**WORK INSTRUCTIONS:**
Take each line of the data that contains the string "list" and copy it.

**DATA IN THIS EXERCISE:**
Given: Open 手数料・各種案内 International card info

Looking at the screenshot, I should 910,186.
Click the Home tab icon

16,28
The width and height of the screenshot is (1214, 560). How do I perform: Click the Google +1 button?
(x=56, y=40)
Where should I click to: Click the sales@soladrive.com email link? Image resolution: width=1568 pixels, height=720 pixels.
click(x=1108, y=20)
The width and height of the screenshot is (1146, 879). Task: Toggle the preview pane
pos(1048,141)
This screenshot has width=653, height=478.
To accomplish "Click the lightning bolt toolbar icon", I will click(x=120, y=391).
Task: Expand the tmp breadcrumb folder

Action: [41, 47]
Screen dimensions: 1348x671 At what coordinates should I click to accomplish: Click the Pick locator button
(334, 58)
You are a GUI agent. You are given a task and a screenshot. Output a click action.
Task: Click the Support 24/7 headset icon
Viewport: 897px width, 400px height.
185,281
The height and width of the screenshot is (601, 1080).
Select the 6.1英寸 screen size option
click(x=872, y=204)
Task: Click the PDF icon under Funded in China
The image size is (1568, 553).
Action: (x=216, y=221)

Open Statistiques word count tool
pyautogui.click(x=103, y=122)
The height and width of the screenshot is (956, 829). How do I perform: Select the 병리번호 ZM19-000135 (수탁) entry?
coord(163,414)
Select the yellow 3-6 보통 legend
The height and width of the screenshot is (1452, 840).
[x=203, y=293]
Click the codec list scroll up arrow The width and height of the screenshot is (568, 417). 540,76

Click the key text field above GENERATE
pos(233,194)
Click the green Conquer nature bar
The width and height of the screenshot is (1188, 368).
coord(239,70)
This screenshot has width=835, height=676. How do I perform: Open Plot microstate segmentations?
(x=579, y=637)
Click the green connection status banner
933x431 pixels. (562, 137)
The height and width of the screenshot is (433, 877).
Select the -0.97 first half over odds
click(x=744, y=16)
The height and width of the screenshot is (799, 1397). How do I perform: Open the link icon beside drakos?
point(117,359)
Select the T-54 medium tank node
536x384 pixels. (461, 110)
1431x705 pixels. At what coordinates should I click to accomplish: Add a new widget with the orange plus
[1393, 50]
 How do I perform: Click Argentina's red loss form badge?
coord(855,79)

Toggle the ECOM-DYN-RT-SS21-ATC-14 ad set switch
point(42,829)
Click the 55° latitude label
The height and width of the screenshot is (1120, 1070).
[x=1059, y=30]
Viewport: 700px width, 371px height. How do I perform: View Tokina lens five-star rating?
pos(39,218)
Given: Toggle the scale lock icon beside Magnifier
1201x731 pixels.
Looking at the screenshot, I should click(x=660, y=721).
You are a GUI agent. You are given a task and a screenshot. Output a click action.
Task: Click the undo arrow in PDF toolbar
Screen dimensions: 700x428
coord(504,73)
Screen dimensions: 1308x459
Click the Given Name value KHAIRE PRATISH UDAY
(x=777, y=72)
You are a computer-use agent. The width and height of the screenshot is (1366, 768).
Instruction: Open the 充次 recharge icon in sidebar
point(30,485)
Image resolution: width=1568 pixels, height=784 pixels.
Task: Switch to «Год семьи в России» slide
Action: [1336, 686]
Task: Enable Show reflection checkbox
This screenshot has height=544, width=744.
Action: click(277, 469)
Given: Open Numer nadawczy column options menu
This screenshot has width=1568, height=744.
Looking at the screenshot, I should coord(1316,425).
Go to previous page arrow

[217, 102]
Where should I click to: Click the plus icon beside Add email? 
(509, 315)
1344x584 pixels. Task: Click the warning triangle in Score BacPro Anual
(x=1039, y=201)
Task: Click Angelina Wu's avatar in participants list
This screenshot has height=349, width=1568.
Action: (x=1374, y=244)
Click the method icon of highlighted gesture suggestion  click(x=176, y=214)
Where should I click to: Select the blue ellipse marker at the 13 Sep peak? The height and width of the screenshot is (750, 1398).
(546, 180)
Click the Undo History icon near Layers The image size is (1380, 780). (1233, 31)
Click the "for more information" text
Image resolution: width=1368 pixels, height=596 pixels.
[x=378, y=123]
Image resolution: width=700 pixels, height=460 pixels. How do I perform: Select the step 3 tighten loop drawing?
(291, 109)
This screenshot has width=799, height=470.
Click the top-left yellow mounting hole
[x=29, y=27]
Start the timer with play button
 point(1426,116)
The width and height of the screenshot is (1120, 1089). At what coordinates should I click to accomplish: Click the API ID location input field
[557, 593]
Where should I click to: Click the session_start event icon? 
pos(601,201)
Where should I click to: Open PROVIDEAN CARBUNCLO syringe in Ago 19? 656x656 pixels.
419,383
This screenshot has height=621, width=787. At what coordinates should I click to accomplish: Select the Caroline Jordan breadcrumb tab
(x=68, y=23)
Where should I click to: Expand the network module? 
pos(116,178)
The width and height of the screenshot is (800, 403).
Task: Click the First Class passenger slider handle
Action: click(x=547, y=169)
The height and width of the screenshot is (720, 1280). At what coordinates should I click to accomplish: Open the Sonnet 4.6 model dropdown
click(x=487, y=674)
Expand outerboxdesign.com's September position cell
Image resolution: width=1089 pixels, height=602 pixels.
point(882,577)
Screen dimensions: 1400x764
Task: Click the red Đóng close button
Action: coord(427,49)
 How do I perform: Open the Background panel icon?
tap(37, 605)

**ANSWER FOR THIS EXERCISE:**
Click the codec list scroll up arrow The width and height of the screenshot is (568, 417). 540,76
Task: Click Angelina Wu's avatar in participants list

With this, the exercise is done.